Le « plan de lutte » du pouvoir est d'abord un aveu d'impuissance qui se double d'une logique de tri des patientEs et d’une médecine à deux vitesses. CertainEs auront plus de chance d'être dépistés et soignés dans de bonnes conditions, et tant pis pour les autres. Et ce sont bien sûr les personnes les plus précarisées (dont les migrantEs, les exiléEs et les personnes sans abri) qui seront les plus exclus du dépistage et des soins, et donc les premières victimes.
La difficulté de s'opposer à l'épidémie, en raison de l'absence de vaccins et de traitement, n'est pas non plus le résultat de la fatalité. Elle trouve notamment son origine dans le temps perdu. Au lendemain de l'épidémie de SRAS, il y a 20 ans, les moyens mis dans la recherche ont été considérablement restreints, et c'est dans l'urgence, quand le mal est là, que les scientifiques sont sommés de faire des miracles, qu'ils et elles ne peuvent évidemment réaliser. Là encore, on mesure les effets de la logique de la course à la rentabilité immédiate
Militariser la société ou agir avec la population ?
En l'absence de vaccin et, pour l'instant, de traitement efficace, les seules mesures susceptibles de freiner l'épidémie sont l’information diffusée rapidement à l’ensemble de la population, les mesures barrières (masque, lavage des mains), l’isolement des malades, leur transport direct vers les services spécialisés, le suivi rapproché des personnes qui ont été en contact avec les malades pendant au moins les 7-14 jours de l’incubation, la protection stricte des professionnelEs de santé concernés.
Elles impliquent des mesures de restriction de circulation, de confinement, de limitation d'activités (travail, loisir, vie sociale) susceptibles de favoriser la progression du virus. L'exemple du rassemblement évangéliste de Mulhouse, qui a provoqué une brusque diffusion de la maladie, en montre la nécessité.
Mais, pour être efficaces, de telles mesures doivent être prises dans une perspective de mobilisation active, de prise en charge par la population elle-même de sa protection. C'est à leur façon ce qu'exigent les salariéEs qui, au Louvre ou dans les transports, ont fait valoir leur « droit de retrait ».

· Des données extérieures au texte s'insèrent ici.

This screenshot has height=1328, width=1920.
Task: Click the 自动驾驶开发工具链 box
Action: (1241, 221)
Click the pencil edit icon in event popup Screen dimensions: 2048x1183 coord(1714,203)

Si l'avis d’« experts » est indispensable dans la lutte contre le coronavirus, le contrôle de la validité et de l'efficacité des mesures prises, la possibilité d'en débattre ne l'est pas moins. C'est aussi le meilleur moyen d'éviter que la recherche légitime de protection ne se transforme en panique et quête irrationnelle de boucs émissaire qu'exploitent, sans vergogne, la droite et l'extrême droite.

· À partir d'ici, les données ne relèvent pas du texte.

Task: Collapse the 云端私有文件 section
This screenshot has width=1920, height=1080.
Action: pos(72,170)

Telle n'est pas la voie suivie par le pouvoir, pour qui les « premiers de cordée », ceux qui savent, prennent des décisions, que le peuple ignorant doit ensuite docilement appliquer, au nom de « l'unité nationale », aboutissant à une forme de militarisation de la société.
Le contrôle et la vigilance de la population (avec ses organisations associatives, syndicales...) sont d'autant plus de mise qu'il est indispensable de vérifier si les mesures prises sont justifiées par la lutte contre l'épidémie ou ne relèvent pas d'autres buts moins avouables, comme celui de restreindre les libertés démocratiques, d'empêcher toute forme de contestation et de mobilisation sociale, ou de faire tourner à tout prix la machine économique dans l'intérêt des possédants.

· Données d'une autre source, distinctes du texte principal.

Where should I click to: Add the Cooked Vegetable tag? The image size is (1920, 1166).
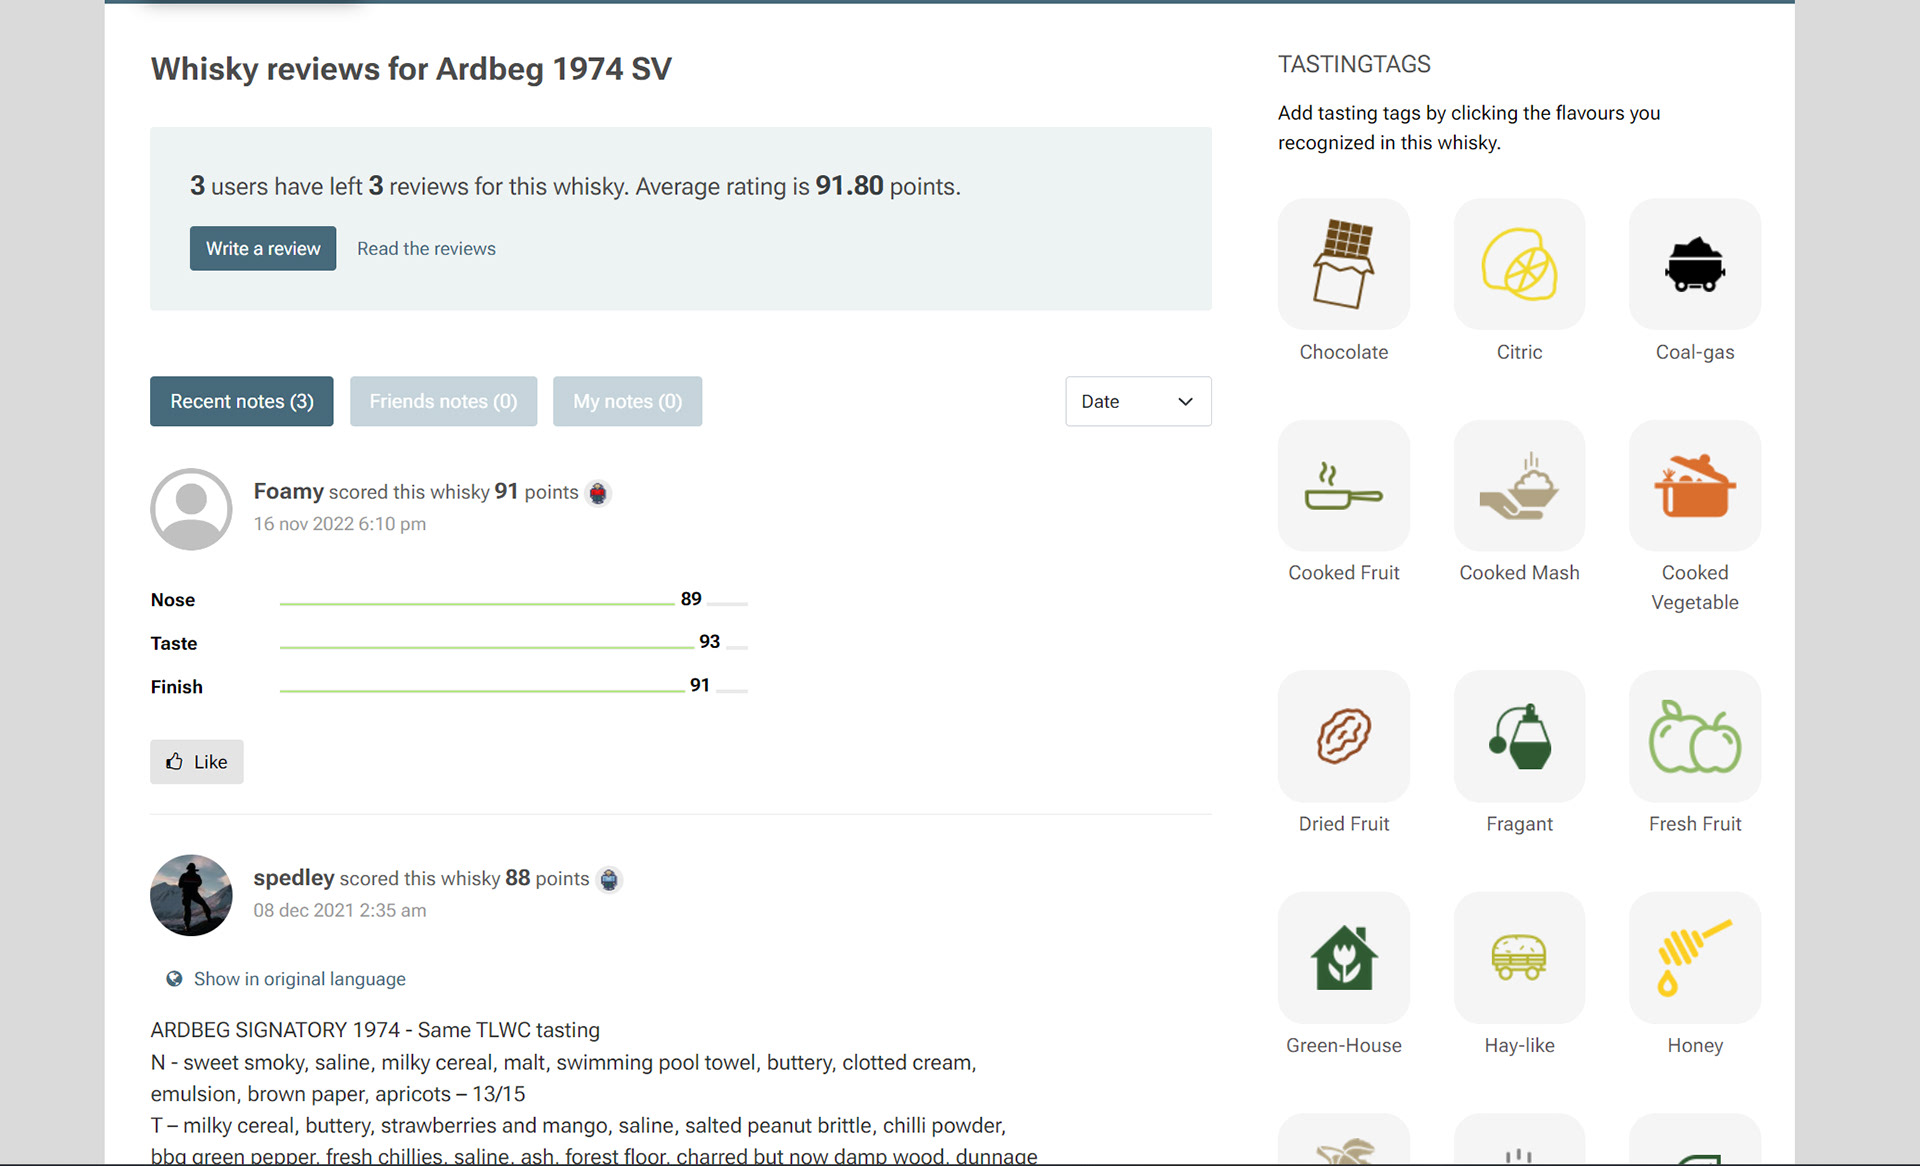1694,486
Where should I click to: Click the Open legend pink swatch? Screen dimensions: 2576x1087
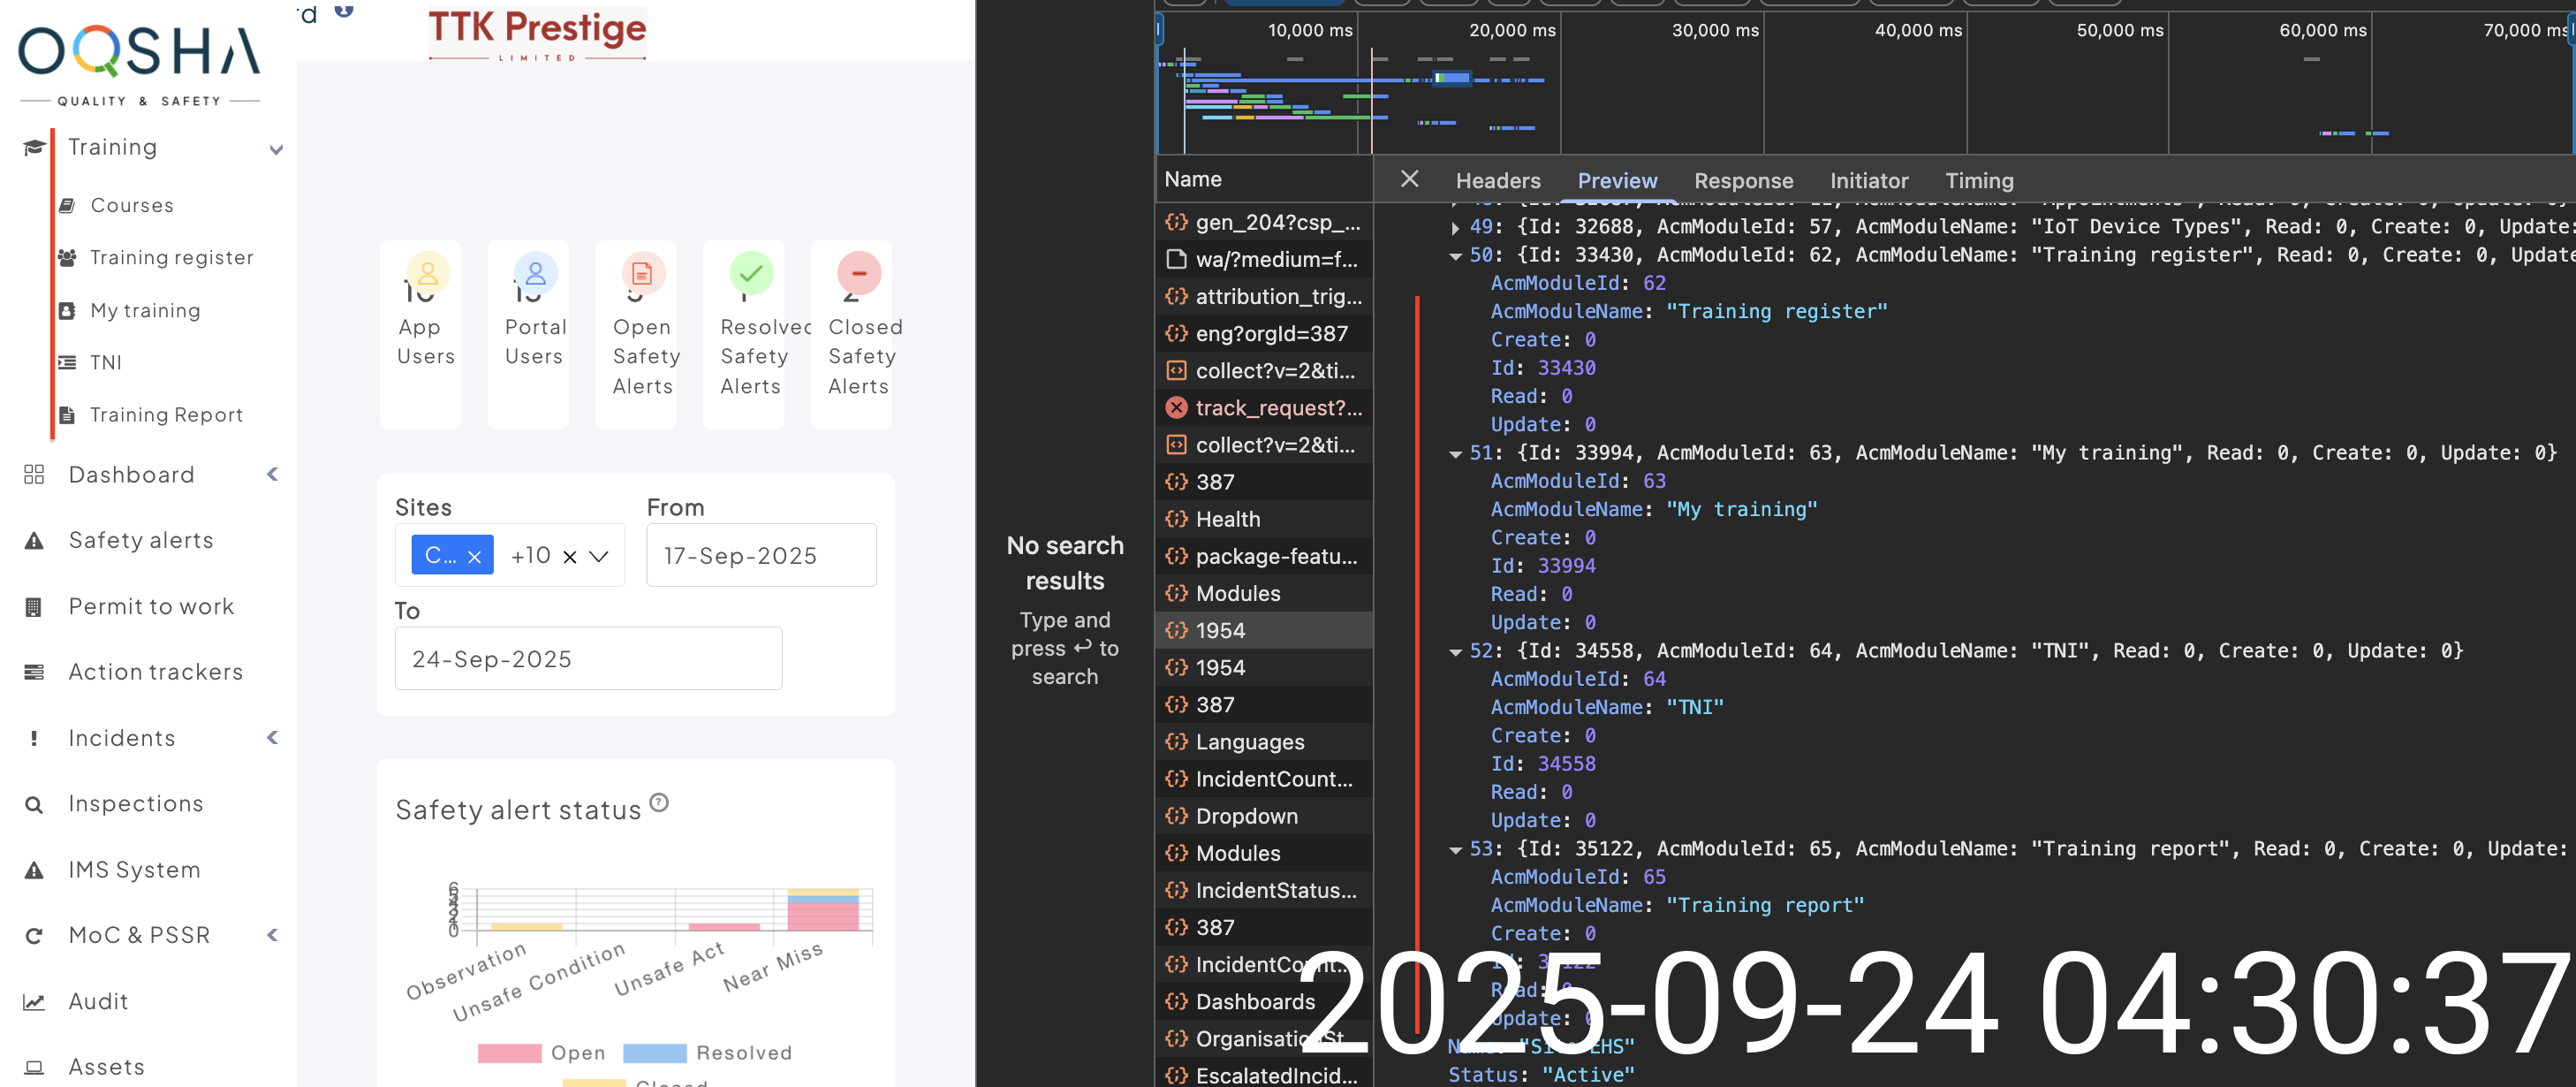tap(509, 1052)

La posture de chef de guerre contre le virus que tente de se construire Macron est toutefois à hauts risques pour lui. Dans une situation marquée par l'extension de l'épidémie, l'improvisation continuelle du pouvoir, la difficulté à faire face d'un système de santé affaibli, ne peuvent être masquées par les déclarations péremptoires. Le « généralissime » peut vite tomber de son piédestal, provoquant un nouveau rebondissement de la crise politique.